The Company intends to use the net proceeds from the Private Placement to strenghten the ability to capitalize on identified growth opportunities, as well as for general corporate purposes.
The following primary insiders in the Company have indicated an interest to subscribe for shares in accordance with the following:
- Johan Lindqvist, Chairman of the Board, has indicated an interest to subscribe for approximately NOK 4 million.
- Johan Lindqvist holds 2,824,124 shares in the Company prior to the Private Placement,
- Jesper Jannerberg, CEO, has indicated an interest to subscribe for approximately NOK 4 million.
- Jesper Jannerberg holds 4,802,618 shares in the Company prior to the Private Placement,
- Dennis Höjer, CEO Evimeria AB, has indicated an interest to subscribe for approximately NOK 4 million.
- Dennis Höjer holds 4,233,053 shares in the Company prior to the Private Placement,
- Niclas Hugosson, Business Developer and founder of Evimeria, has indicated an interest to subscribe for approximately NOK 8 million.
- Niclas Hugosson holds 4,161,992 shares in the Company prior to the Private Placement,
- Lars Forsberg, CFO, has indicated an interest to subscribe for approximately NOK 2 million.
- Lars Forsberg holds 1,225,000 shares in the Company prior to the Private Placement,
- Ebba Fåhreus, Board Member, has indicated an interest to subscribe for approximately NOK 1 million.
- Ebba Fåhreus holds 25,000 shares in the Company prior to the Private Placement,
- Jon Schultz, Legal Counsel, has indicated an interest to subscribe for approximately NOK 300 thousand.
- Jon Schultz holds 68,207 shares in the Company prior to the Private Placement,
The subscription price for the Offer Shares will be determined by the Board of Directors based on an accelerated bookbuilding process. The application period for the Private Placement will commence today at 16:30 hours (CET) and is expected to close on Thursday 10 September 2020 at 08:00 hours (CET). The Company may, however, at any time resolve to close or extend the application period at its own discretion and for any reason without further notice. If the application period is shortened or extended, any other dates referred to herein may be amended accordingly.

[Records for locating displayed items]
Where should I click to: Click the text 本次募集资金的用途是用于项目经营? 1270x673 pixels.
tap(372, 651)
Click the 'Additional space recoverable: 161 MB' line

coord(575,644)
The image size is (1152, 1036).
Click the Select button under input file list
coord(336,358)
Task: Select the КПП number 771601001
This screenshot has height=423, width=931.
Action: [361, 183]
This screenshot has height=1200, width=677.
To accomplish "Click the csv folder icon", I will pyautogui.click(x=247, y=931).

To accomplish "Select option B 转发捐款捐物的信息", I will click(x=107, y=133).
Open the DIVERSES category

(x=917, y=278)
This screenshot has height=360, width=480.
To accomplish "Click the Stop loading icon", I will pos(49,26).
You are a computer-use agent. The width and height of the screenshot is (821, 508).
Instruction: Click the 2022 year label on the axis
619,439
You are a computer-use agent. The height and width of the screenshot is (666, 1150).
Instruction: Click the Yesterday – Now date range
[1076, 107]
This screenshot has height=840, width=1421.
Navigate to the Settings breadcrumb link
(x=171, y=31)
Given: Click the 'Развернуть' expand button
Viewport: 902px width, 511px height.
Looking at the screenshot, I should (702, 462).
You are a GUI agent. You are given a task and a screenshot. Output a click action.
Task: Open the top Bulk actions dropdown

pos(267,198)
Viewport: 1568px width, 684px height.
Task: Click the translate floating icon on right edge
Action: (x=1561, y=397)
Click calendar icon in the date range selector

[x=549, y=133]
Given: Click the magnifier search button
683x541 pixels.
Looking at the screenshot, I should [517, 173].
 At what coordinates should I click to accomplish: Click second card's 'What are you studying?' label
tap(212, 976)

> **PROBLEM SET**
1/ Using the private placement text, decide whether each statement agrees with it. Answer yes or no for each, quoting the deciding words.
(a) Niclas Hugosson has indicated an interest to subscribe for approximately NOK 8 million.
(b) The CEO will set the subscription price for the Offer Shares.
(c) Ebba Fåhreus holds 25,000 shares in the Company before the Private Placement.
2/ According to the private placement text, when is the application period expected to close?
3/ Write the next part of the private placement text, picking up after its final sentence.

> **RESULTS**
1/
(a) Yes: "Niclas Hugosson, Business Developer and founder of Evimeria, has indicated an interest to subscribe for approximately NOK 8 million."
(b) No: "The subscription price for the Offer Shares will be determined by the Board of Directors based on an accelerated bookbuilding process."
(c) Yes: "Ebba Fåhreus holds 25,000 shares in the Company prior to the Private Placement"

2/ On Thursday 10 September 2020 at 08:00 hours (CET).

3/
The minimum application and allocation amount in the Private Placement will be the NOK equivalent of EUR 100,000 per investor, provided that the Company may, at its sole discretion, allocate an amount below EUR 100,000 to the extent exemptions from the prospectus requirements pursuant to applicable regulations, including the Norwegian Securities Trading Act and ancillary regulations, are available.
The allocation of Offer Shares will be determined at the sole discretion of the Board of Directors, in consultation with the Manager, following the expiry of the bookbuilding process, where the Board of Directors will focus primarily on inter alia existing ownership, timeliness of application, price leadership, relative order size, sector knowledge, perceived investor quality and investment horizon. The Board of Directors may, at its sole discretion, reject and/or reduce any applications. There is no guarantee that any applicant will be allocated Offer Shares.
The Offer Shares allocated in the Private Placement will be settled through a delivery versus payment transaction on a regular T+2 basis by delivery of existing and unencumbered shares in the Company that are already listed on the Oslo Stock Exchange pursuant to a share lending agreement between the Manager, the Company, Jannerberg Invest AB (4,500,000 shares), Factis Invest AB (4,063,382), Windchange AS (2,500,000 shares) and Windchange AB (1,126,764 shares). The shares delivered to the subscribers will thus be tradable from allocation. The Managers will settle the share loan with new shares in the Company to be issued by the Company’s Board of Directors pursuant to an authorization granted at the Company’s annual general meeting held on 17 June 2020.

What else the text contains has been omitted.